# WHAT IS NEEDED:
Can you retype, word for word, the part of the article on Afghan refugees in Turkey that begins at the words "But Huseyin Bagci" and stops after "power in Afghanistan."?

# PAGE TEXT:

######

With the Taliban continuing to make advances in Afghanistan, growing numbers of Afghan refugees are starting to arrive in Turkey. With Turkey already hosting millions of refugees, the government's refugee policy is facing growing scrutiny.
A video purportedly showing Afghan refugees found in the luggage compartment of a bus in Turkey is one of many postings flooding Turkish social media, showing Afghan refugees being smuggled in buses and trucks from neighboring Iran.
Officials and observers believe the numbers of Afghan refugees entering Turkey are estimated at between 500 and two thousand daily – a relatively low number compared to the mass migrant movements that Turkey has seen in the past.
But Huseyin Bagci of the Foreign Policy Institute in Ankara said Turkey’s government has growing concerns that the numbers could surge if the Taliban seize power in Afghanistan.
"The Iranians make their corridors to Turkey, all the Afghan people who run away, come to Turkey. Iran does not accept them and (lets) them go to Turkey. So it's another crisis. The refugee issue will be a very important domestic issue in the coming days," said Bagci.
Ankara is now extending a border wall to secure the whole of its nearly 300-kilometer frontier with Iran.
Turkey already hosts about three and a-half million Syrian refugees and at least a hundred thousand Afghans who fled previous conflicts.
Turkey has been acting as a gatekeeper for the European Union in exchange for billions of dollars in aid. The deal also gives Turkey substantial diplomatic leverage in its negotiations with the EU. But Kemal Kilicdaroglu, leader of the main opposition CHP party, is warning the government against making any new deal with the EU to host more refugees.

######

# DATASET EXCERPTS:
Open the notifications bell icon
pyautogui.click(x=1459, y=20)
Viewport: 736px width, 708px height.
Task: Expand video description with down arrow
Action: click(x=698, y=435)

######

# ANSWER AREA:
But Huseyin Bagci of the Foreign Policy Institute in Ankara said Turkey’s government has growing concerns that the numbers could surge if the Taliban seize power in Afghanistan.